Dalla lontana Australia arriva sino a noi il quintetto capitanato dal cantante Daniel Estrin. Il gruppo si forma alla fina degli anni novanta con l’intenzione di proporre una musica il più originale possibile. Hanno quindi cercato di unire un pò di (sotto) generi della musica da noi amata, ma non solo. L’album è infarcito di partiture orchestrali e taglienti riff cercando di unire power, black e musica classica, ma anche suoni moderni come batteria elettronica e momenti gothic.
Il risultato è apprezzabile, anche se non reputo un’alta originalità nel solo miscelare vari generi senza farli propri e personali. Basti solo pensare ai brani power black che ricordano i Children Of Bodom, o alle parti più classic che ricordano innumerevoli altri gruppi.
Brano particolarmente gustoso è “The Ancient Labyrinth” con quel suo incedere a tratti folk, che però troppo stacca dai precedenti power orchestrali, cui segue la canonica power “Miseria”, il cui intro da chiesa spiazza non poco l’ascoltatore, e in cui si evidenzia una maggiore ricerca solistica, poco riuscita per la verità.
Reputo decisamente intrigante la proposta dei cinque australiani in “The V Element” dove riescono a unire in modo ottimale dance e metal, nonostante prevalga la dance, più orientata agli anni ottanta (tipo Pet Shop Boys per intenderci) che a quella recente.
Tutto il debutto discografico dei nostri alterna brani power, sinfonici, elettronici e folkeggianti.
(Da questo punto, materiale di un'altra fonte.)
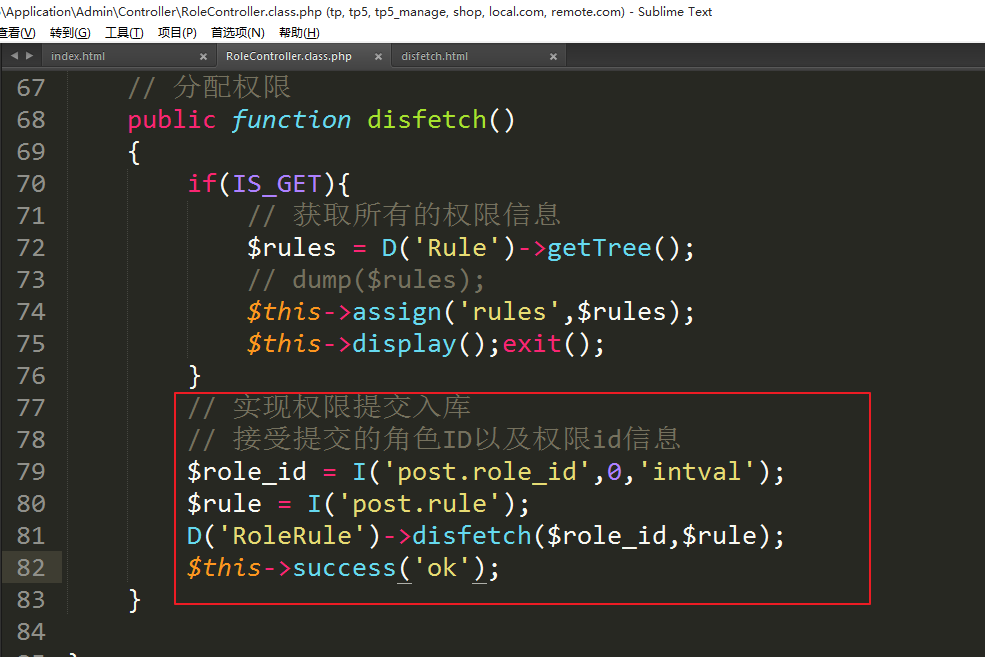The image size is (985, 657).
Task: Select the RoleController.class.php tab
Action: pos(288,57)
Tanto per capirci, dopo la power “Cosmic Armageddon Part II” ci ritroviamo la folkeggiante “Kingdoms Of Control” con un retrogusto di musica popolare tedesca (presente anche in altri momenti dell’album qua e là) di sicuro gusto ed effetto, dovuto anche al particolare cantato di Estrin.
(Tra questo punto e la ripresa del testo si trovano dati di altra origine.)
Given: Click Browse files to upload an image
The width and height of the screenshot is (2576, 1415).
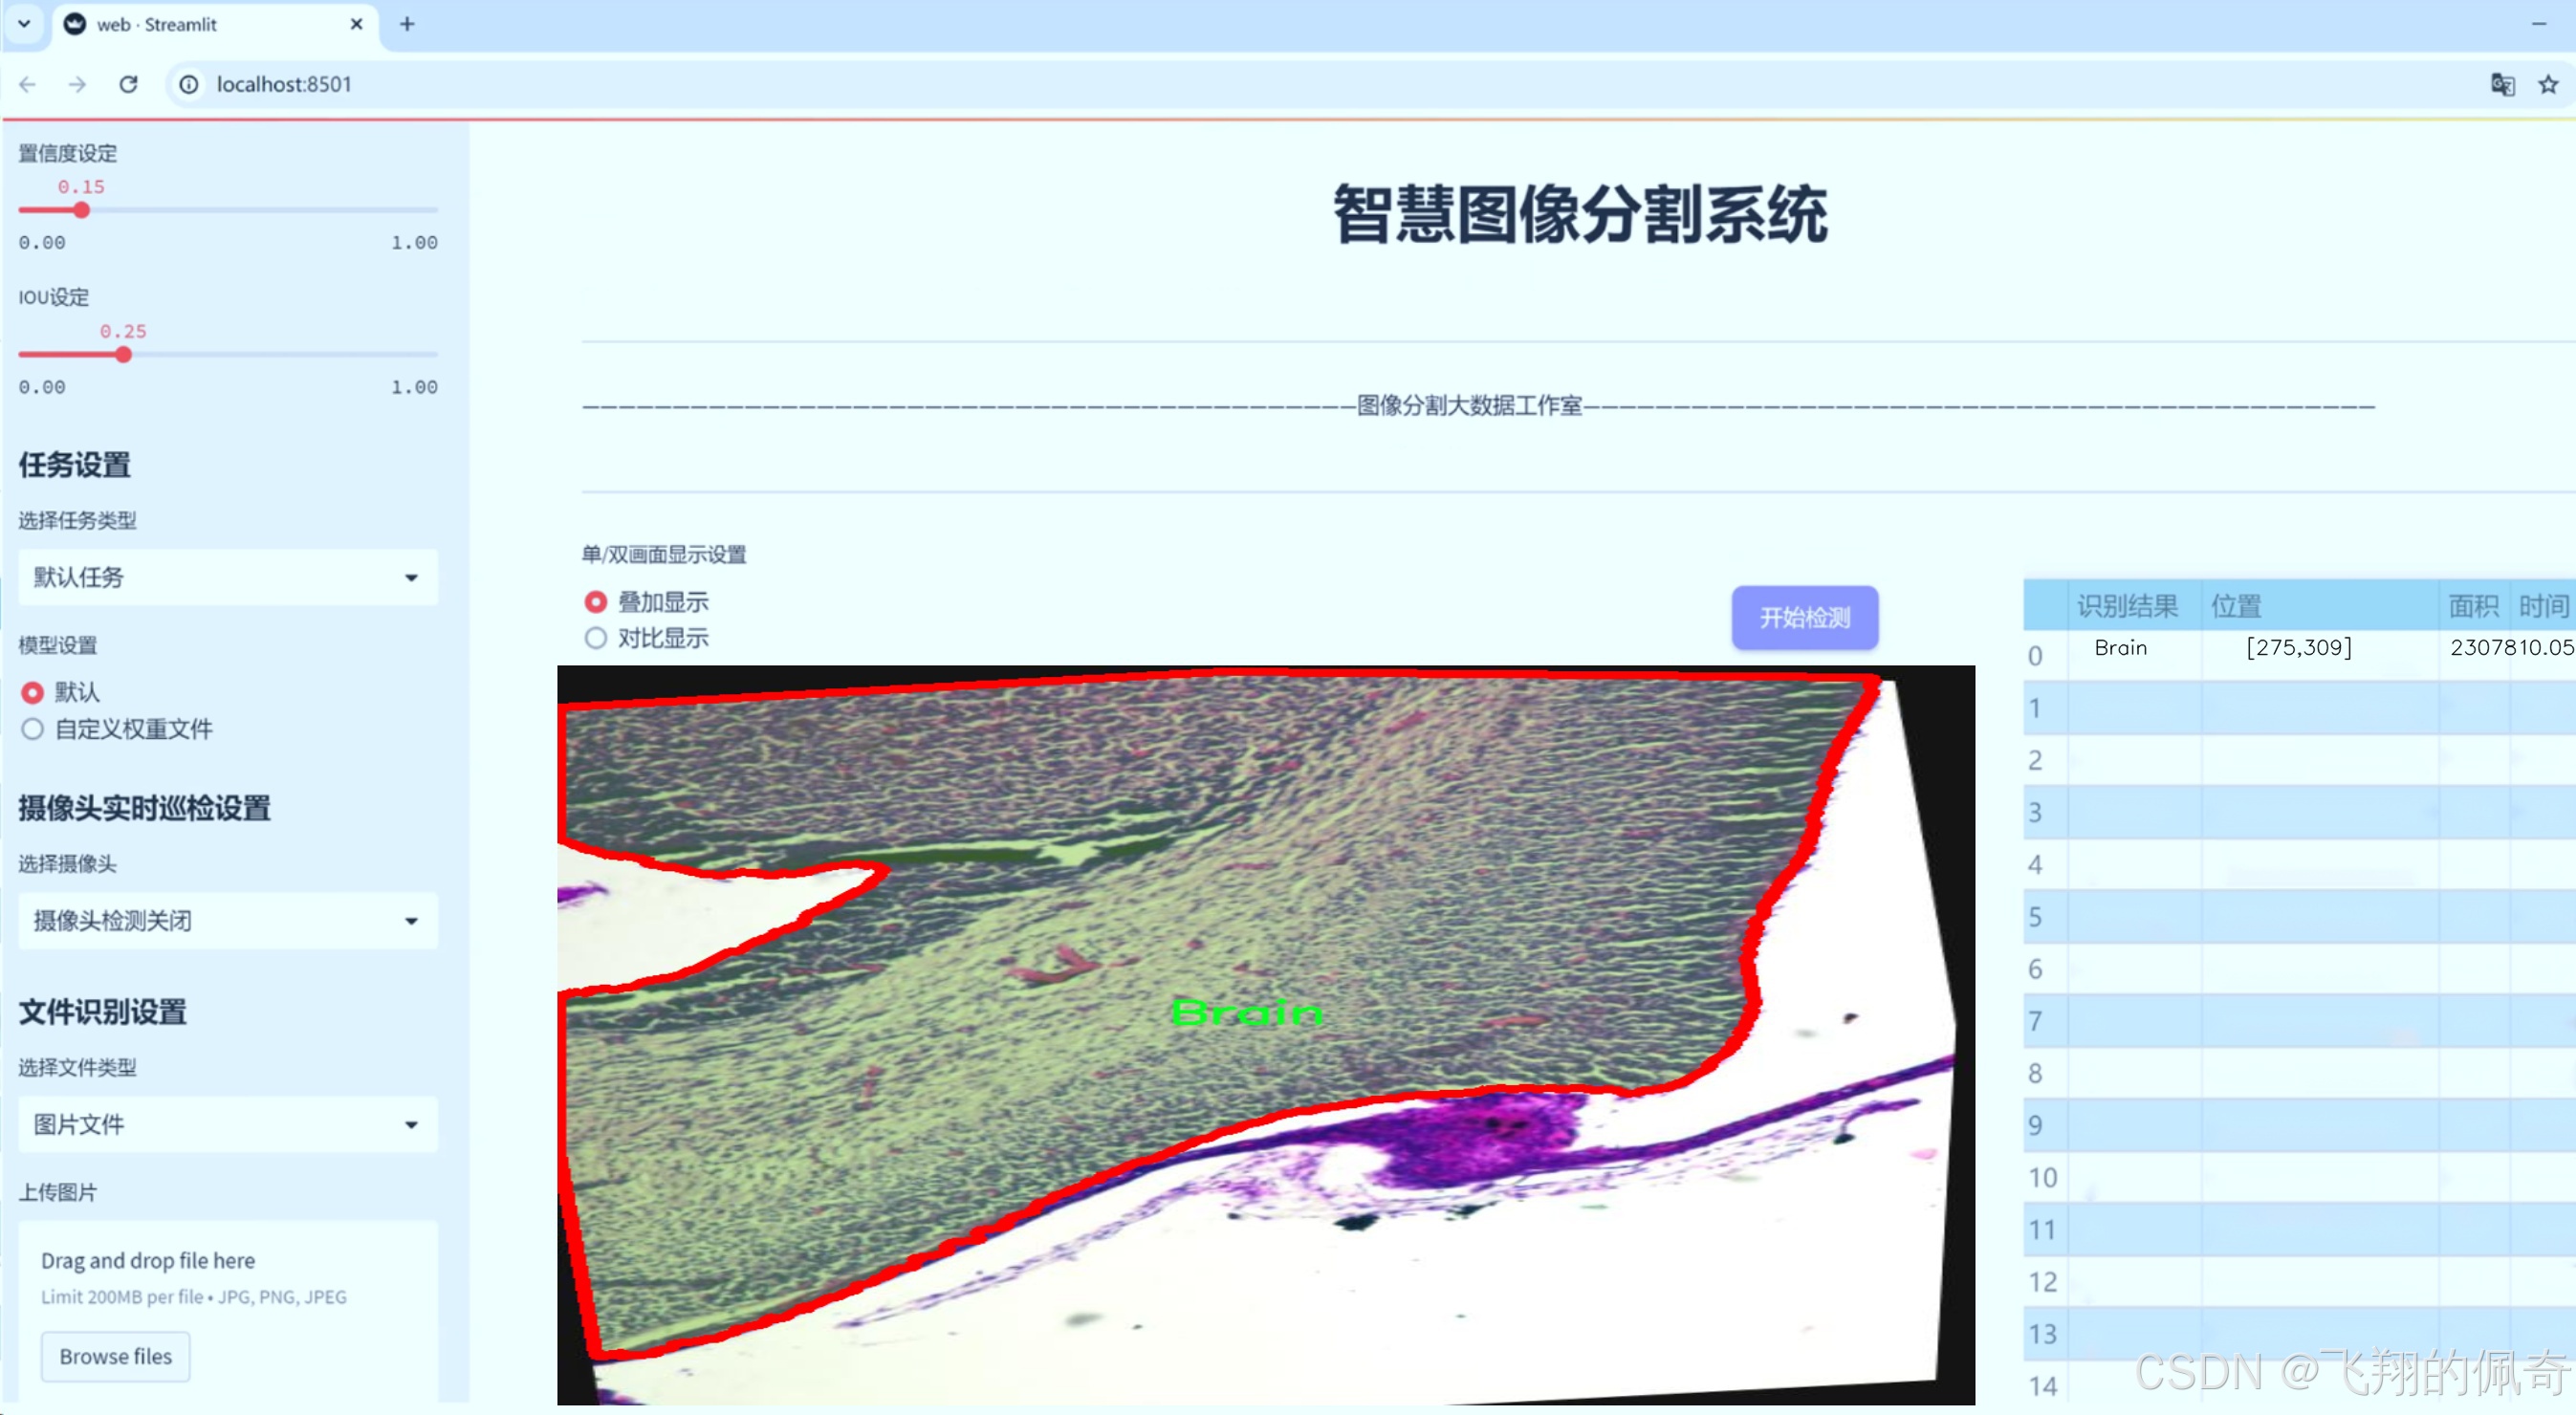Looking at the screenshot, I should (x=114, y=1356).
L’album gode di una discreta produzione che rende i suoni deglli strumenti molto compatti e tutti ben distinguibili. In svariate occasioni ho disdegnato i suoni scelti per le tastiere, ma questo non inficia comunque l’interesse verso la musica dei Voyager. Penso che se il gruppo cercasse di meglio definire la propria proposta musicale in una direzione principale e svilupparla riuscirebbe ad ottenere un risultato molto migliore; inoltre Daniel Estrin dovrebbe cercare di personalizzare di più il cantato, che si è rivelato piuttosto monocorde e poco espressivo, pur però risultando adatto in alcune situazioni particolari.
Sicuramente un debutto molto interessante per una band promettente.